(Extract provided)

For the straight ninth time in a row the central bank of Turkey (CBT) cut its policy rate. The bank which so far had surprised the markets via larger than expected rate cuts, this time around delivered the exact expectation with 50 basis points and lowered the one week repo rate to 8.25% from 8.75%.
Turkey’s policy rate was at 24% back in July 2019.
In the latest inflation report released in April, the CBT revised down its 2020 expectation to 7.4% from 8.2% in the previous report. The bank sees an acceleration of the down trend in inflation during the summer months of 2020 towards 8% in September, and to continue easing to 7.4% by the end of 2020. Currently, Turkey’s consumer price inflation (CPI) is at 10.9% with the forward-looking CPI expectations for 12-month and 24-month at 9.20% and 8.30%, respectively.
The new bout of TL weakness since start of the year and a sharp slump in domestic demand are two contradicting forces that weigh on the future course of inflation in Turkey. While 8-8.5% CPI inflation for 2020 end looks more probable, the CBT’s 7.4% end of year estimation still looks challenging. The CBT’s renewed swap deal with Qataris to USD15billion and its revised down inflation expectations creates further room for the bank to ease its policy rate in June and on wards; as President Erdogan is betting on revised credit demand to jump start the economic activity in the remainder months of the year.
No need to say, the weak swap agreement along with Turkey’s hefty short-term external fx debt payments keep Turkish lira fragile given the rate cuts will continue. Thus, further TL weakness appears in the cards along with an additional 100 basis points rate cut from the current 8.25%.
Here is the CBT’s rate cut announcement:
As developments regarding the spread of the coronavirus substantially weaken global growth outlook, central banks in advanced and emerging economies continue to take expansionary measures. While uncertainties on global economic recovery remain high, normalization steps taken by several countries are being watched. The pandemic disease is closely monitored for its evolving global impact on capital flows, financial conditions, international trade and commodity prices.
Having displayed a strong upward trend in January and February, thanks to the improvement in financial conditions, economic activity has started to weaken in mid-March due to the effects of the coronavirus pandemic on external trade, tourism and domestic demand. While the weakening in economic activity became more pronounced in April, high-frequency indicators for the first half of May display signs of bottoming-out following the steps taken towards partial normalization. In order to contain negative effects of the pandemic on the Turkish economy, it is of crucial importance to ensure the healthy functioning of financial markets, the credit channel and firms’ cash flows. In this respect, recent monetary and fiscal measures will contribute to financial stability and post-pandemic recovery by supporting the potential output of the economy. Despite the fall in exports and tourism revenues due to the pandemic, current account balance is expected to follow a moderate course throughout the year due to the restraining effects of commodity prices and imports.
Developments in inflation expectations and domestic demand conditions have contributed to a mild trend in core inflation indicators. Despite the recent depreciation in the Turkish lira due to global developments, international commodity prices, especially crude oil and metal prices, affect inflation outlook favorably. While the rise in unit costs resulting from declining production and sales is closely monitored, the disinflationary effects of aggregate demand conditions are estimated to have increased. Although consumer inflation might follow a slightly higher course in the short-term due to seasonal and pandemic-related effects on food prices, demand-driven disinflationary effects will be more prevalent in the second half of the year. Accordingly, considering all factors affecting the inflation outlook, the Committee decided to make a measured cut in the policy rate. Under the current monetary policy stance, inflation outlook is considered to be in line with the year-end inflation projection.

(End Extract provided)
(Recorded information)

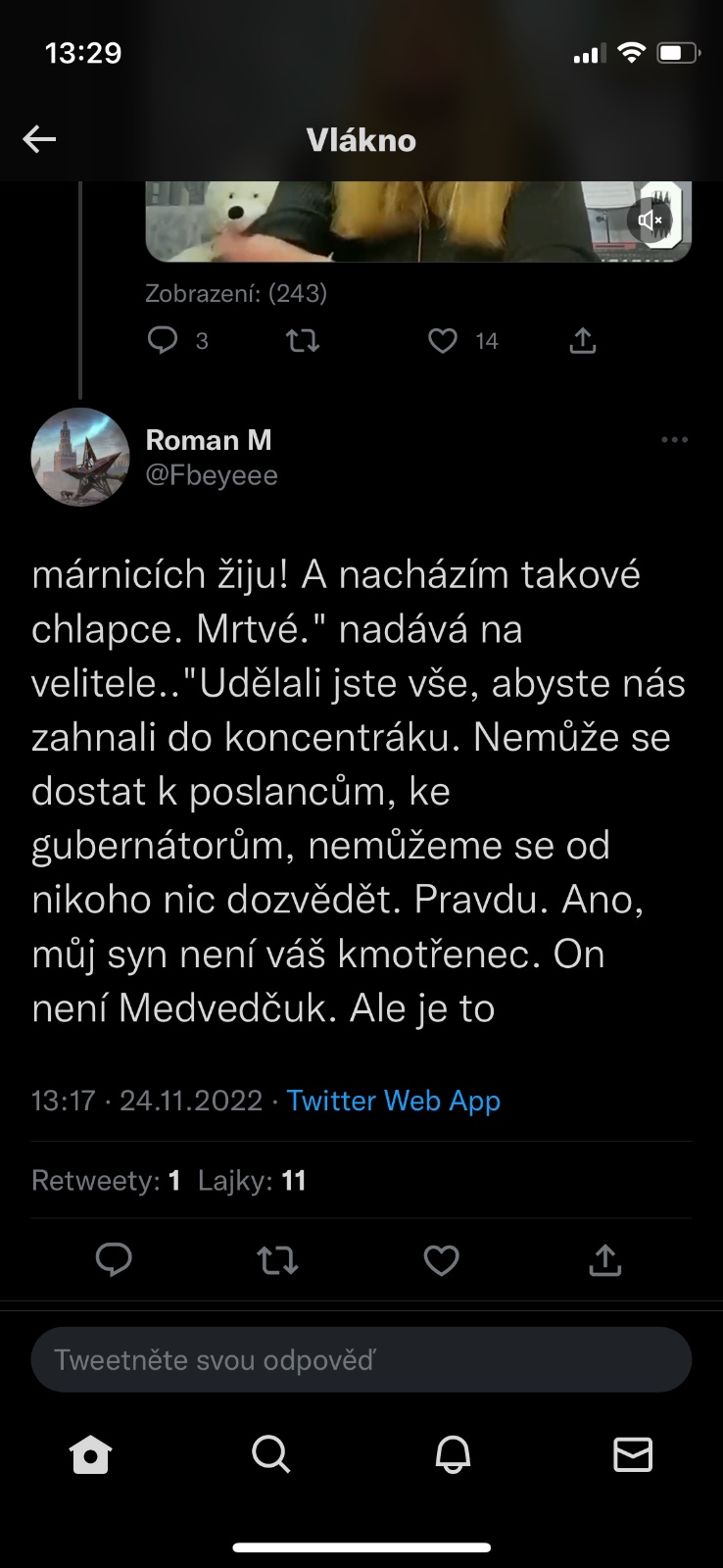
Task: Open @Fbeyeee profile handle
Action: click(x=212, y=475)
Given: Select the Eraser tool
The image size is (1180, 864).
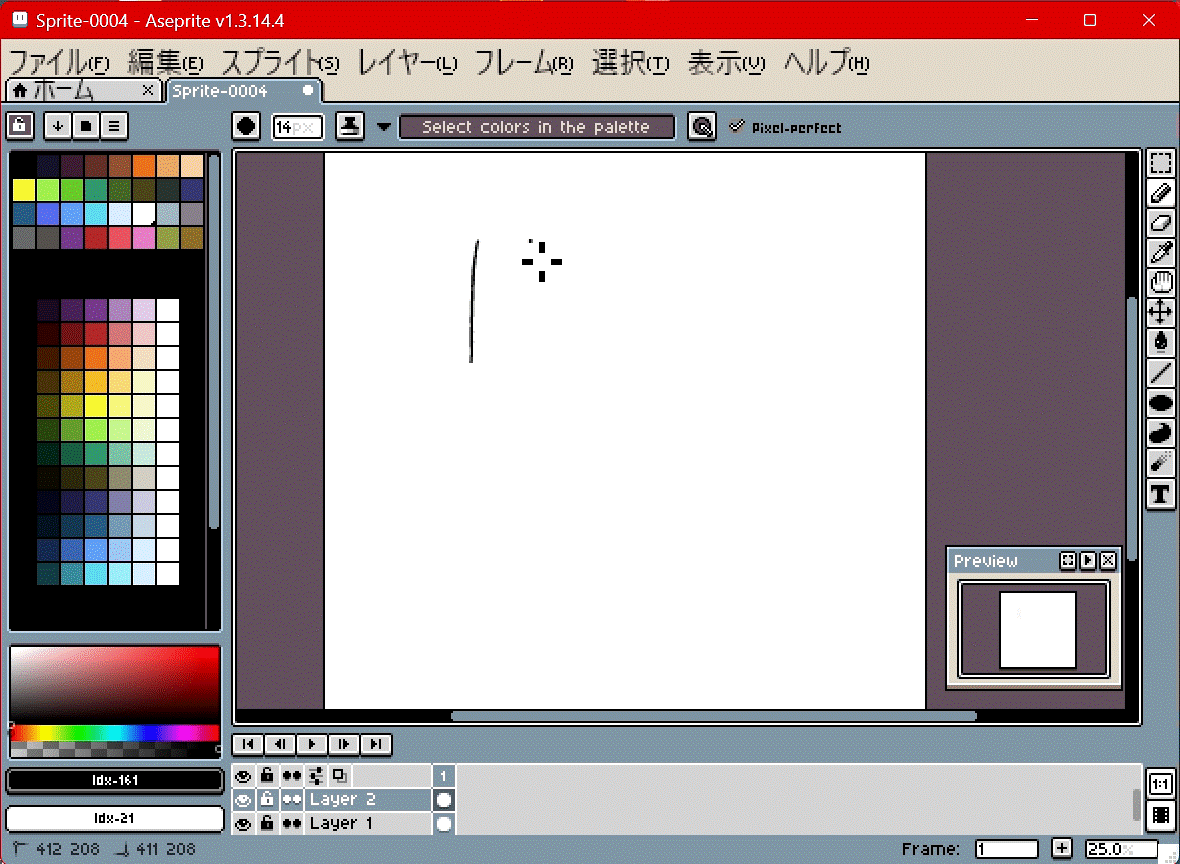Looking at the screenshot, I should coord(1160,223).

(End Recorded information)
(Recorded information)

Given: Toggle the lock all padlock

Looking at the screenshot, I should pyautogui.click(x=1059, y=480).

(End Recorded information)

--- What this exercise asks ---
1) Translate this sentence from the article about the Turkish rate cut into Spanish: "Turkey’s policy rate was at 24% back in July 2019."
2) Reproduce everything in the article about the Turkish rate cut from "The new bout" down to "months of the year.".
Rely solely on the article about the Turkish rate cut, not on the data.

--- Exercise solutions ---
1) El tipo de interés oficial de Turquía se situaba en el 24 % en julio de 2019.

2)
The new bout of TL weakness since start of the year and a sharp slump in domestic demand are two contradicting forces that weigh on the future course of inflation in Turkey. While 8-8.5% CPI inflation for 2020 end looks more probable, the CBT’s 7.4% end of year estimation still looks challenging. The CBT’s renewed swap deal with Qataris to USD15billion and its revised down inflation expectations creates further room for the bank to ease its policy rate in June and on wards; as President Erdogan is betting on revised credit demand to jump start the economic activity in the remainder months of the year.